Pixel coordinate grounding data
☆ ☆ ☆ ☆ ☆

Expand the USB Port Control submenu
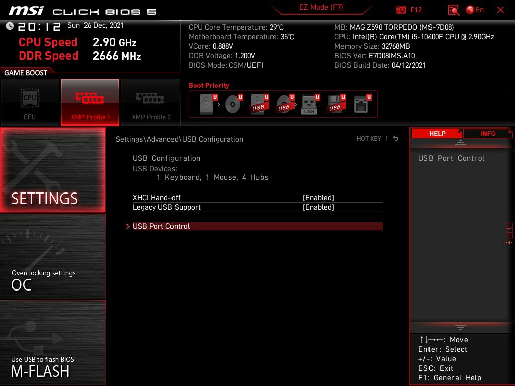Image resolution: width=515 pixels, height=386 pixels. click(161, 226)
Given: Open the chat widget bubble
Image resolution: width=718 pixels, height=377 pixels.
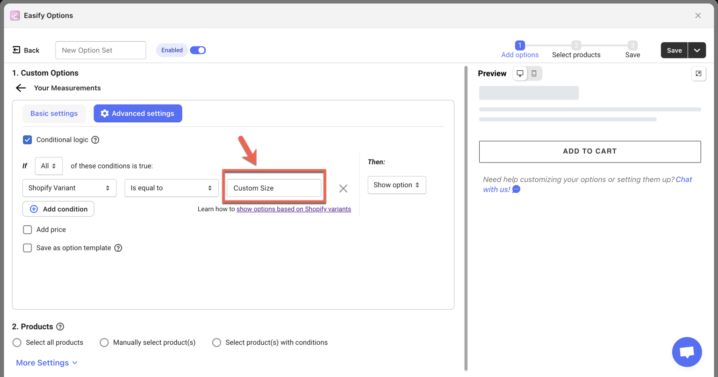Looking at the screenshot, I should point(687,352).
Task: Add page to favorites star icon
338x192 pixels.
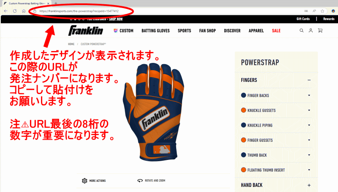Action: pyautogui.click(x=322, y=11)
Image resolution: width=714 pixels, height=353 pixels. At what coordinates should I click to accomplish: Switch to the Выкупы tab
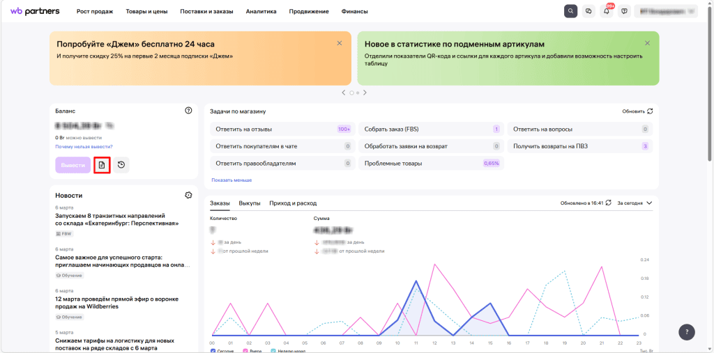[x=250, y=203]
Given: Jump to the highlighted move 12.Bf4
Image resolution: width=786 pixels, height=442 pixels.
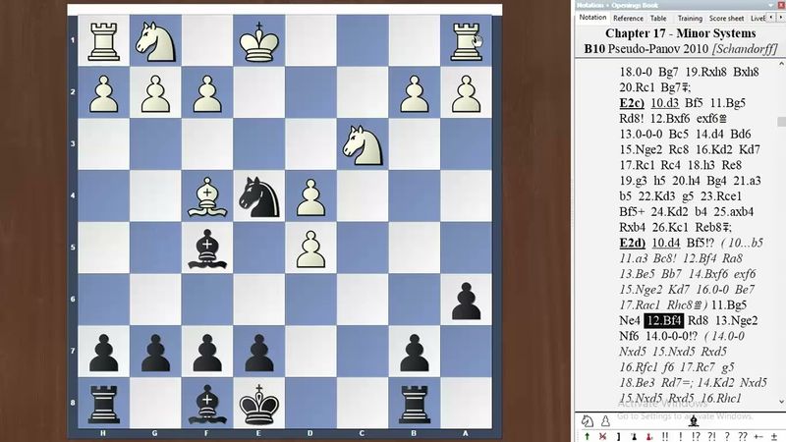Looking at the screenshot, I should coord(663,320).
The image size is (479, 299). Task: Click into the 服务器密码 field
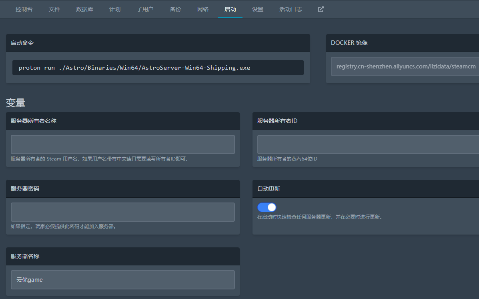(122, 212)
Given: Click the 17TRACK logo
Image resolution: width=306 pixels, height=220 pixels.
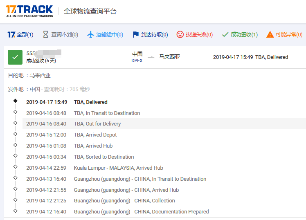Looking at the screenshot, I should point(29,11).
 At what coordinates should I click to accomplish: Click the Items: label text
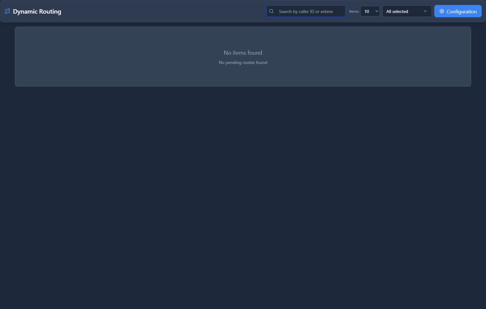(x=354, y=11)
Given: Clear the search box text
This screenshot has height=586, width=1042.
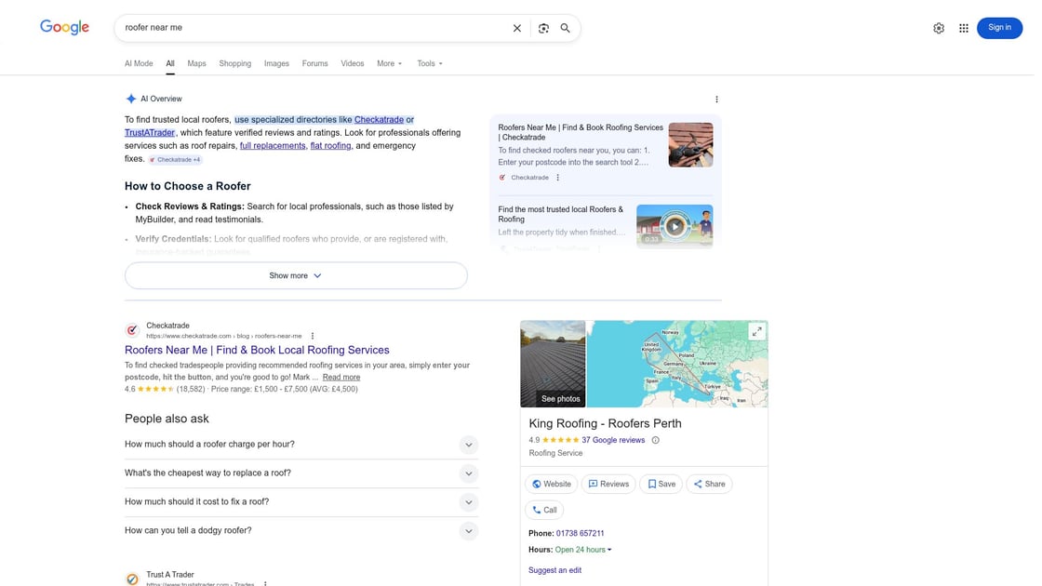Looking at the screenshot, I should (x=517, y=28).
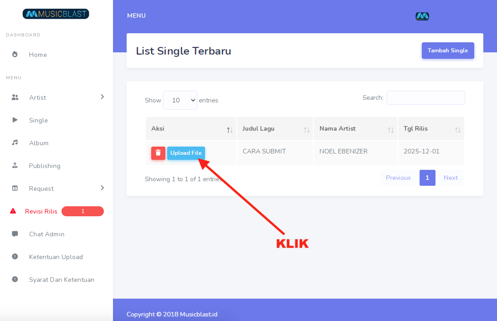
Task: Click the Publishing upload icon
Action: coord(15,166)
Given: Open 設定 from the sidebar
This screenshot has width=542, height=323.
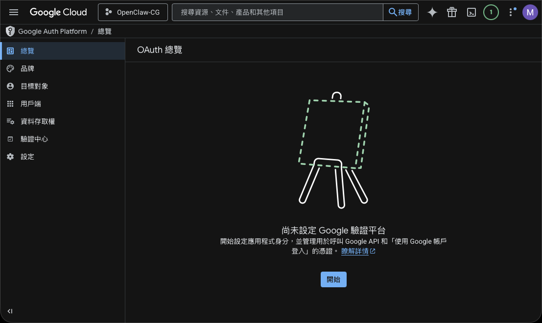Looking at the screenshot, I should click(x=27, y=157).
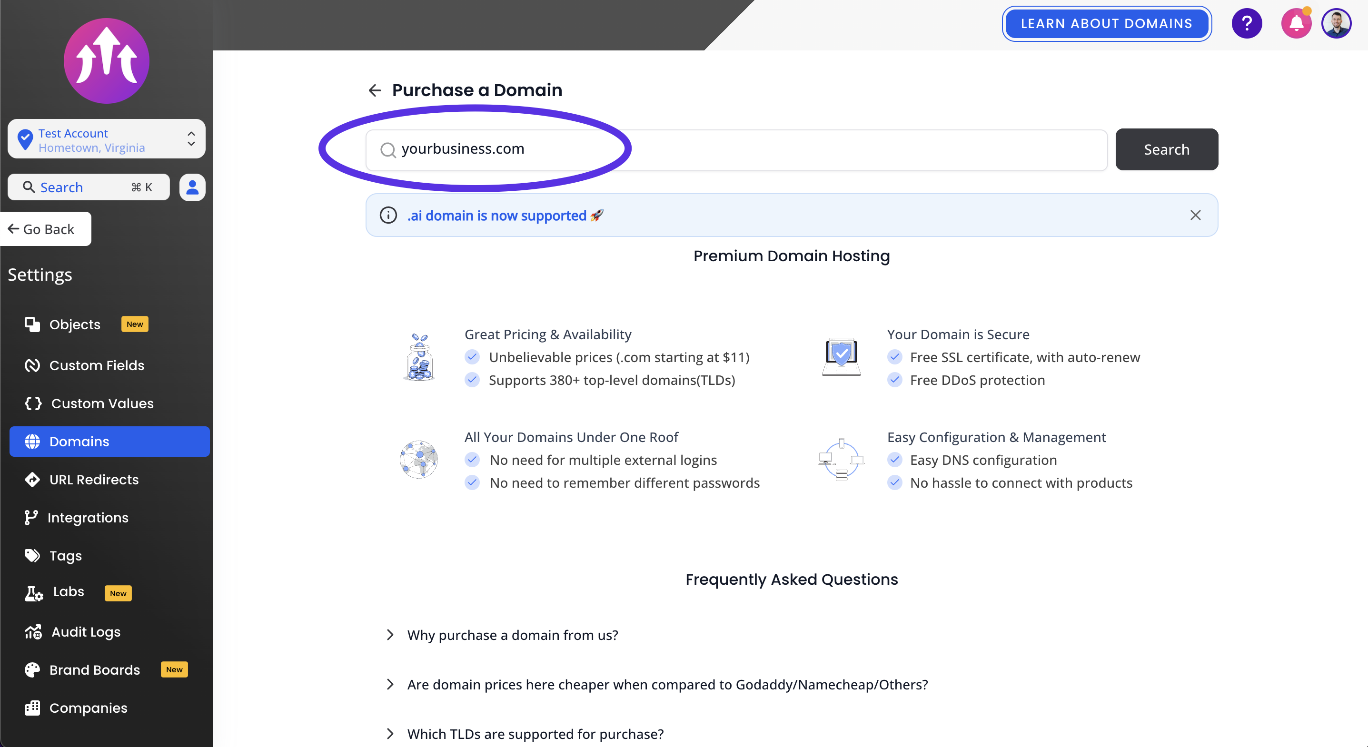The height and width of the screenshot is (747, 1368).
Task: Expand the Godaddy/Namecheap price comparison question
Action: [657, 684]
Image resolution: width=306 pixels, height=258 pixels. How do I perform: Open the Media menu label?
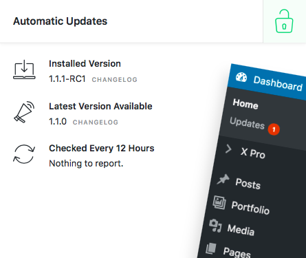(x=241, y=230)
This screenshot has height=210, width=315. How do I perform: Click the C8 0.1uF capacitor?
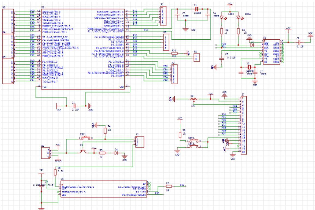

☆ ☆ ☆ ☆ ☆

## WHAT IS BEING ASKED
Word for word, set down every line of the records above, and leave the pictures out.

## EXPECTED OUTPUT
Expand the USB Port Control submenu
Image resolution: width=515 pixels, height=386 pixels. click(161, 226)
Given: Open the chat widget bubble
Image resolution: width=718 pixels, height=377 pixels.
Looking at the screenshot, I should point(687,352).
Task: Add page to favorites star icon
338x192 pixels.
Action: pyautogui.click(x=322, y=11)
Image resolution: width=714 pixels, height=353 pixels. At what coordinates should I click to accomplish: Switch to the Выкупы tab
[x=250, y=203]
Given: Jump to the highlighted move 12.Bf4
Image resolution: width=786 pixels, height=442 pixels.
Looking at the screenshot, I should coord(663,320).
The image size is (479, 299). Task: Click into the 服务器密码 field
(122, 212)
Given: Click the 17TRACK logo
Image resolution: width=306 pixels, height=220 pixels.
Looking at the screenshot, I should point(29,11).
 At what coordinates should I click to accomplish: Click the Items: label text
(x=354, y=11)
Given: Clear the search box text
This screenshot has height=586, width=1042.
Looking at the screenshot, I should (x=517, y=28).
Task: Click the Publishing upload icon
Action: coord(15,166)
Given: Open 設定 from the sidebar
This screenshot has width=542, height=323.
Looking at the screenshot, I should click(x=27, y=157).
The height and width of the screenshot is (747, 1368).
Task: Expand the Godaddy/Namecheap price comparison question
Action: [657, 684]
Image resolution: width=306 pixels, height=258 pixels. How do I perform: Open the Media menu label?
(x=241, y=230)
This screenshot has height=210, width=315. How do I perform: Click the C8 0.1uF capacitor?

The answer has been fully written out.